Precious metals’ strength is largely due to ongoing geopolitical tensions, which have pushed investors toward safe havens.
This shift has reduced appetite for risky assets, especially cryptocurrencies, which continue to face a liquidity drought.
Cathie Wood: Bitcoin’s long-term issue remains intact
Despite Bitcoin’s recent underperformance against precious metals, Cathie Wood, CEO of Ark Invest, believes Bitcoin’s long-term prospects remain intact.
Ark Invest remains a prominent investor in cryptocurrencies and related entities, with its ARKB spot US Bitcoin exchange-traded fund (ETF) currently valued at approximately $3.31 billion.
Wood acknowledged gold’s recent strength, but emphasized that Bitcoin continues to outperform over a broader time horizon. From 2022 to date, she noted that Bitcoin is up about 360%, compared to gold’s 170% over the same period.
She added that Bitcoin still has significant upside potential, with its market capitalization projected to grow nearly eightfold from current levels.
“We [Ark Invest] expects Bitcoin to reach a market cap of $16 trillion by 2030.”
According to Wood, Bitcoin’s limited supply growth remains a critical driver of its long-term performance.
“[Bitcoin] supply growth is lower than that of gold. And especially now that the target price is up, miners can go there.”
This dynamic suggests that gold could face a supply expansion if higher prices drive increased mining activity, a scenario fundamentally different from Bitcoin’s fixed supply ceiling of 21 million coins.

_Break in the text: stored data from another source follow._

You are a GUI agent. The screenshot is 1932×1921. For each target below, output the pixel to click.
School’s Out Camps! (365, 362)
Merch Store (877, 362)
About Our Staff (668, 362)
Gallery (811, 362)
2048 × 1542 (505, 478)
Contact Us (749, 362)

Macro conditions could determine Bitcoin’s next stage
Bitcoin continues to correlate with macroeconomic conditions, especially in the United States. Interest rates, inflation and gross domestic product (GDP) remain key factors in determining whether there is liquidity available for investors to spend on risky assets.

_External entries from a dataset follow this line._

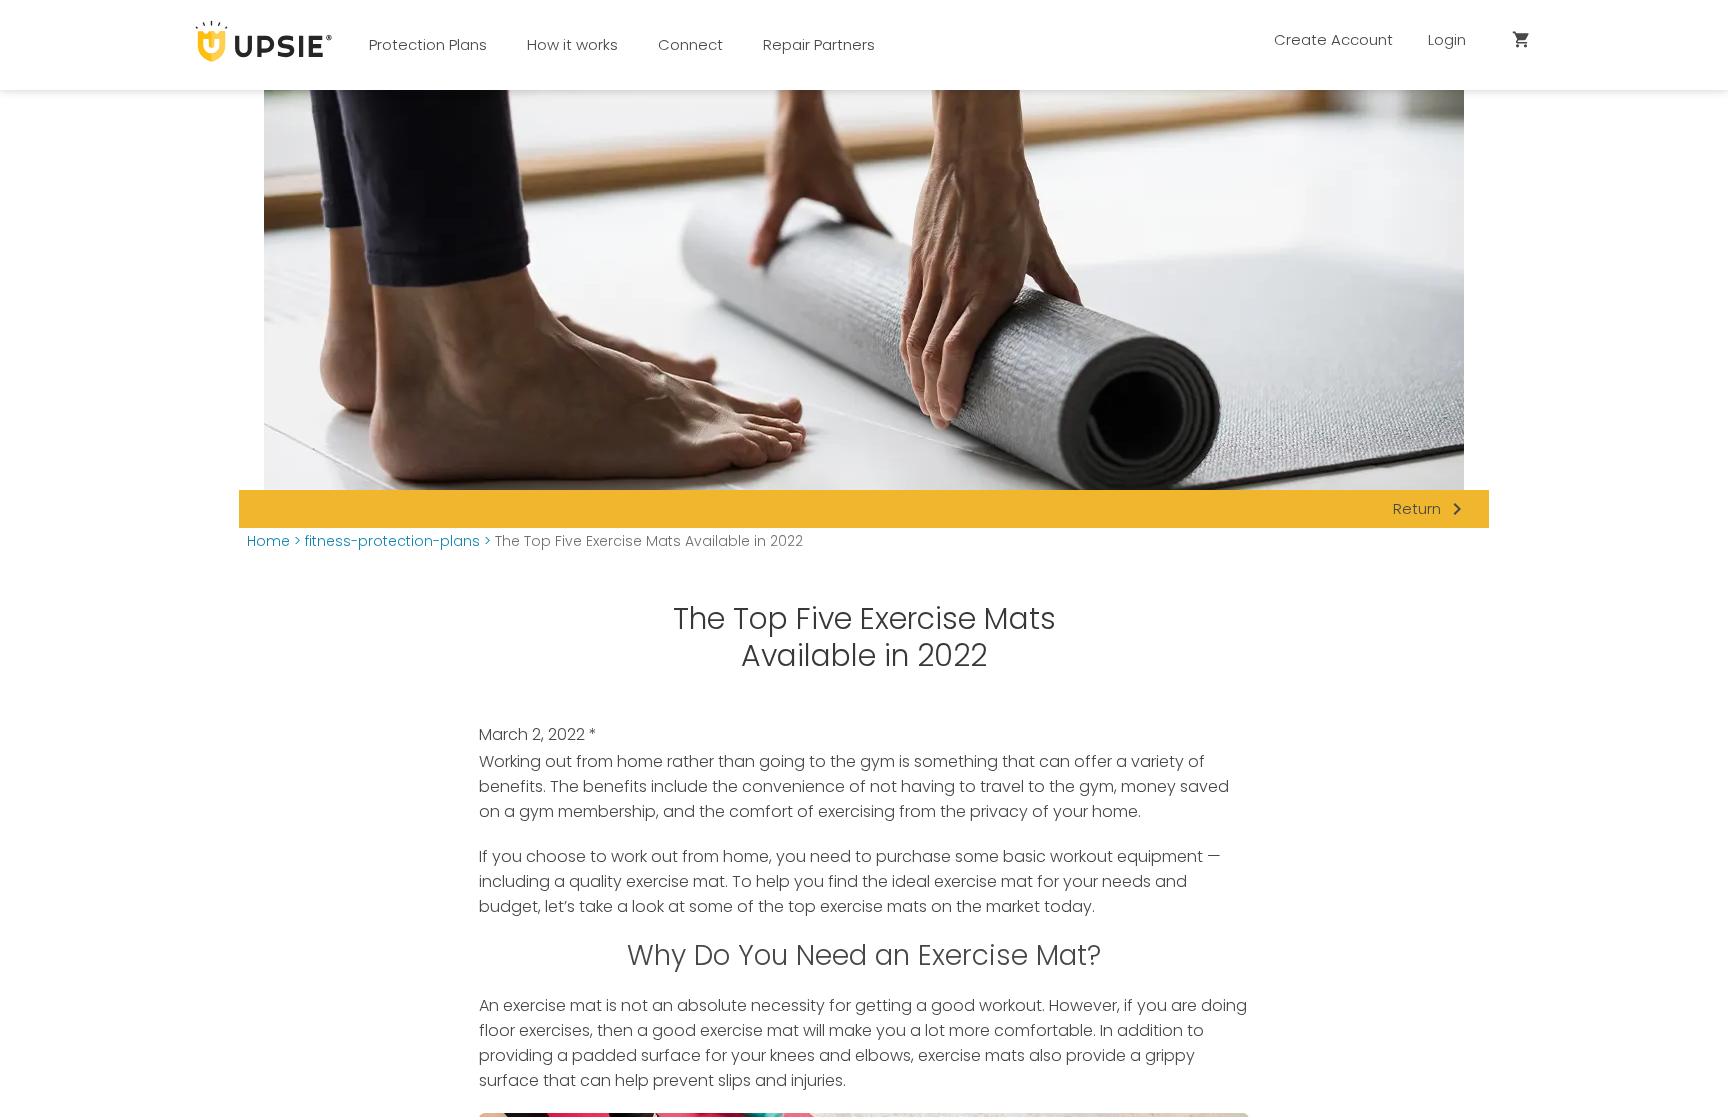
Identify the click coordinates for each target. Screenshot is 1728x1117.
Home (268, 541)
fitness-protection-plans (392, 541)
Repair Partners (819, 44)
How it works (572, 44)
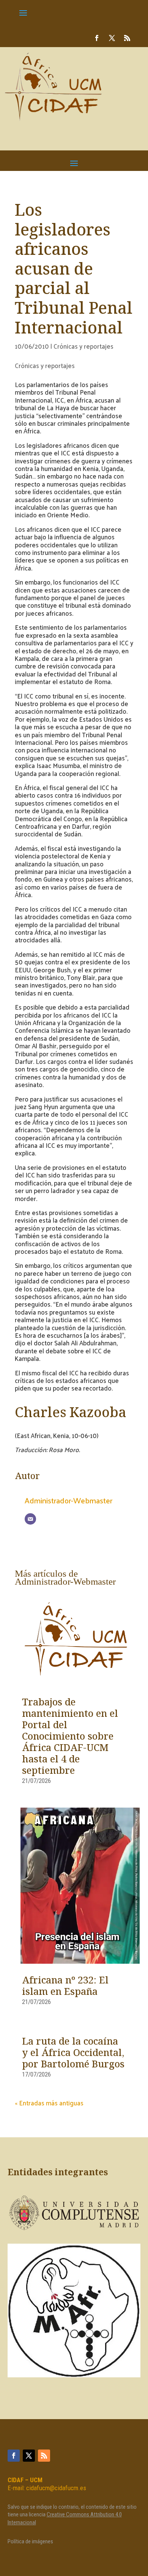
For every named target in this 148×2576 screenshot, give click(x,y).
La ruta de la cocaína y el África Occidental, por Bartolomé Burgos (73, 2053)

During a recent interview, Wood said that both inflation and GDP could produce strong numbers in the coming period.
“We [Ark Invest] think [GDP growth] goes north of 7%, and that is conservative. We think inflation will turn negative.”
Such conditions would likely reduce financing costs and increase investors’ risk appetite, supporting stronger capital flows into risky assets.

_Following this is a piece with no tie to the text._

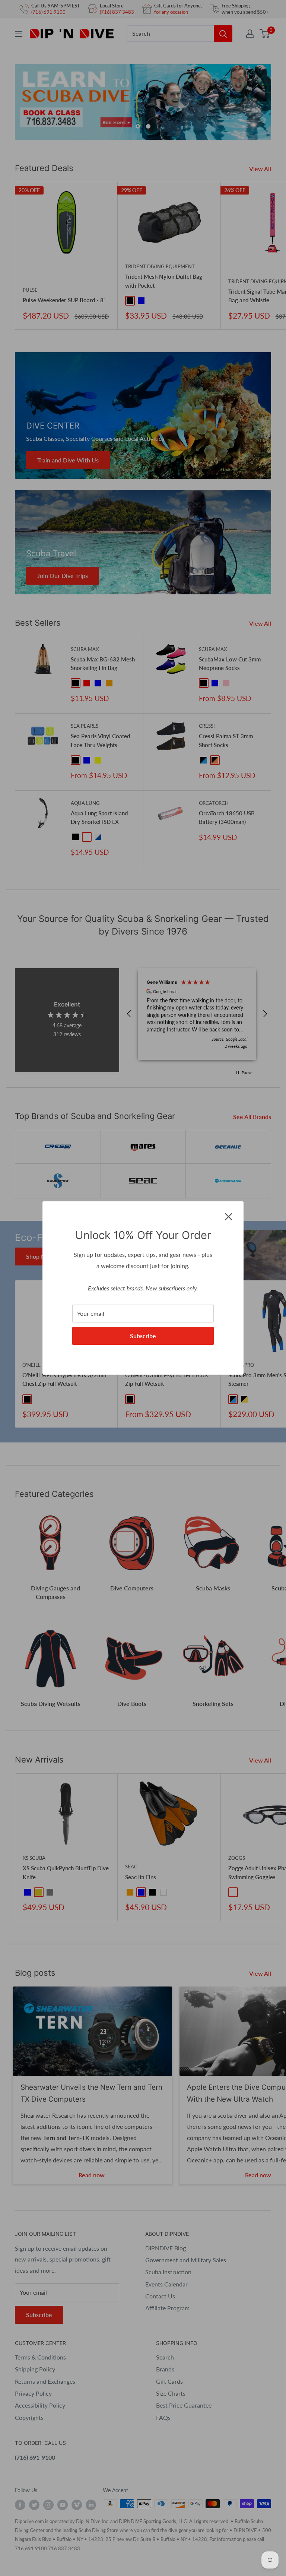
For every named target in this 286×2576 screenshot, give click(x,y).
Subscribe (143, 1335)
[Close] (228, 1215)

Bitcoin has historically benefited from periods of economic expansion in the US, and a similar environment could support its market capitalization to move closer to its $16 trillion projection.
Fed policy keeps the near-term outlook uncertain
Market analysts, Darkfost, caution that current economic data are not yet sufficient to prompt the Federal Reserve to ease monetary policy in a way that would materially support risky investments.
While quarterly GDP growth for the third quarter rose from 3.8% to 4.4%, and the quarterly GDP price index rose from 2.1% to 3.7%, the improvement mainly reduces recession risk, rather than signaling imminent policy easing.
“However, this is not good news for risky assets, as it does not encourage the Fed to ease its monetary policy, on the contrary.”
Until the Federal Reserve makes meaningful policy changes that free up liquidity, current market dynamics are likely to persist.
In the short term, Bitcoin remains range bound and consolidates as buyers and sellers remain evenly matched.
Final thoughts
- Ark Invest’s Cathie Wood predicts that Bitcoin could reach a market cap of $16 trillion within five years.
- Wider economic activity is expected to play a decisive role in shaping this outlook.